SUFFERING: THE ATHEIST’S BOOMERANG
A favorite attack of atheist on the existence of God is the problem of pain. If God is all-powerful and all-loving, then why doesn’t He intervene and stop suffering? Doesn’t He have the power to stop it? Does He love us enough to keep us from painful adversity? For example, John Templeton, an early preaching associate of Billy Graham, said he completely lost his faith in God because He saw a picture in Life Magazine of a crying African mother, in a famine stricken land, holding her dead, emaciated child because of a lack of rain. Mr. Templeton wondered, “Why couldn’t God send them some rain? All she needed was some rain!”
Then, in the Craig-Hitchens debate on the existence of God, Mr. Hitchens was moved to tears in describing the wretched suffering of Elisebeth Fritzl. She was imprisoned by her father, Josef, at age 18 for 24 years in a small, squalid dungeon beneath his house. Why? She was repeatedly raped for over 2 decades and bore 7 children from this horrible, incestuous nightmare. Mr. Hitchens tearfully cried out, “Where was your God? Oh, how she must have cried out to your God and yet He did nothing!”
First, I would challenge Mr. Hitchens (author of God is Not Good), what hope would atheism offer Elisabeth Fritzl’s suffering? None! Atheism is a hopeless end and all pain is pointless, while Christ offers an endless hope and an empowering faith that transcends pain and this world. “In the world, you have tribulation, but take courage, I have overcome the world” (Jn. 16:33).
All suffering can be overcome by true believers in Christ, who endured the torment of the cross (Phil. 4:13). “Therefore we do not lose heart. Though outwardly we are wasting away, yet inwardly we are being renewed day by day. For our light and momentary troubles are achieving for us an eternal glory that far outweighs them all. So we fix our eyes not on what is seen, but on what is unseen. For what is seen is temporary, but what is unseen is eternal” (2 Cor 4:16-18).

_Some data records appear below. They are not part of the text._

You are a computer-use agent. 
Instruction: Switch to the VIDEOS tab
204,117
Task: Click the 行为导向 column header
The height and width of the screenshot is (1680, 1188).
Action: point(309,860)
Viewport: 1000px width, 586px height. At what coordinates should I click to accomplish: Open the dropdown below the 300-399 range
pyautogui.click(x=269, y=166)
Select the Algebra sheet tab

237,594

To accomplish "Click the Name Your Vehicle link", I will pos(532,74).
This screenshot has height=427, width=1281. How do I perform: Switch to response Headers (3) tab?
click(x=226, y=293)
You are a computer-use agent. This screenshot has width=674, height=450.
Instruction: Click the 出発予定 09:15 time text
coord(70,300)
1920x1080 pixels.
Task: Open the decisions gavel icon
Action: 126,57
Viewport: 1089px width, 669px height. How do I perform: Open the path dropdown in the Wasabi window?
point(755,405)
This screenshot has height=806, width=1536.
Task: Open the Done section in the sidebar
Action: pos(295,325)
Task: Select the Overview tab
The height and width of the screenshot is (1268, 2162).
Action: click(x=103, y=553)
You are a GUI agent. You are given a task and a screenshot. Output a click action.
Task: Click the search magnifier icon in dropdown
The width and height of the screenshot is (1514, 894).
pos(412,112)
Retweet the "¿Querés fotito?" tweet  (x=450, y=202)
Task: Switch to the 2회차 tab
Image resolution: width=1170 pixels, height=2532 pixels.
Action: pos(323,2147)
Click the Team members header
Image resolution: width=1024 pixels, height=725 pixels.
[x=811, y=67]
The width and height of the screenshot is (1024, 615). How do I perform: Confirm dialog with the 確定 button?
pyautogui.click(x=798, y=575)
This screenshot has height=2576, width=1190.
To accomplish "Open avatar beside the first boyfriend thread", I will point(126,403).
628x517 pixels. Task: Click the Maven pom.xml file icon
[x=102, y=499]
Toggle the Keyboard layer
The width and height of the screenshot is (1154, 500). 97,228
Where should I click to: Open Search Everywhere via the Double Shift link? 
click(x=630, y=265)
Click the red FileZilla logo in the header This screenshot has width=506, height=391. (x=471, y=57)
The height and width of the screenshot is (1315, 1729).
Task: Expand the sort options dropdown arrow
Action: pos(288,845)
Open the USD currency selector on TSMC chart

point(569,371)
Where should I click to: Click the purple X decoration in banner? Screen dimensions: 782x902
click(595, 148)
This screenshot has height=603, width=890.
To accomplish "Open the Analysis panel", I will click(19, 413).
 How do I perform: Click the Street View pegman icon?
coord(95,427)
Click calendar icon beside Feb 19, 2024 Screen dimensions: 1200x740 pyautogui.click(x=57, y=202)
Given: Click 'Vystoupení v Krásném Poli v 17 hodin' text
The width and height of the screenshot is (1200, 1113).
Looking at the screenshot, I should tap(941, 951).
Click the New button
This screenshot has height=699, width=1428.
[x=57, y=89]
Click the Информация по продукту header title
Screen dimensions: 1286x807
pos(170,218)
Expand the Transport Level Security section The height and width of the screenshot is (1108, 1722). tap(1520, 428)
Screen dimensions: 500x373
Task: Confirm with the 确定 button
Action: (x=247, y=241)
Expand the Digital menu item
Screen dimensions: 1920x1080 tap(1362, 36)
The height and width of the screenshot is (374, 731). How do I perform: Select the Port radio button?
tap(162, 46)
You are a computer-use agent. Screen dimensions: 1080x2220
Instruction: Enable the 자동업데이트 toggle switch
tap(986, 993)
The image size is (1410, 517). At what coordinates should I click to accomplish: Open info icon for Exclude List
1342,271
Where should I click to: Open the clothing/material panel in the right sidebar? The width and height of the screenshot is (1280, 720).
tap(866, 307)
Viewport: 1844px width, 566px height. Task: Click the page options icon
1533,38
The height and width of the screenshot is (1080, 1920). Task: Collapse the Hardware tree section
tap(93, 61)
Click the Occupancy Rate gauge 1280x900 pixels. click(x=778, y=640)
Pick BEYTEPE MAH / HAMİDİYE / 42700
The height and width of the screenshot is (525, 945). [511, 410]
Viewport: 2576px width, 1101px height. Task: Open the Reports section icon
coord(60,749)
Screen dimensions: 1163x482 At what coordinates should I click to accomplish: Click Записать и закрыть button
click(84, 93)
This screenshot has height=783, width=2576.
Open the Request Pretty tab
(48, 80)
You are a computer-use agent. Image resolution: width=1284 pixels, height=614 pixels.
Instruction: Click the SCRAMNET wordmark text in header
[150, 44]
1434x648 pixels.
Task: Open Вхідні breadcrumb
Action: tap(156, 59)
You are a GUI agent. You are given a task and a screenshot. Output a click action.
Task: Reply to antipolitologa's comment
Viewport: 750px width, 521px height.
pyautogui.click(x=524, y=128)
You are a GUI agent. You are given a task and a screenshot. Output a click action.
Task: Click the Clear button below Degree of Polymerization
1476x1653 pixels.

In heaven, God promises to make it all up to us, regardless of how much we have suffered (Ja 5:11). He will right all wrong in the end. “He will wipe every tear from their eyes” (Rev. 21:4). When He dries our eyes of tears, they will stay dry (R. C. Sproul).
The short-sighted, blind atheist sees this short, physical world as our be all and end all. God says it is not. It is a short-term place of character development, which pain is allowed to test and refine our character. This fallen world (Gen 3:17) is means to choosing a better world with God forever. This world is full of terrible adversity, but it is also full of overcoming it by faith, hope and love from our Mighty Friend above. Paul, who suffered much but overcame it all by Christ, said, “I do not consider suffering of this age worthy to be compared to the glory that shall be revealed” (Rom 8:18).
With the perspective of eternal hope in Christ, who overcame the horrible suffering of the cross to save us, the atheist’s objection boomerags showing its empty philosophy and shrivels to a mere quibble.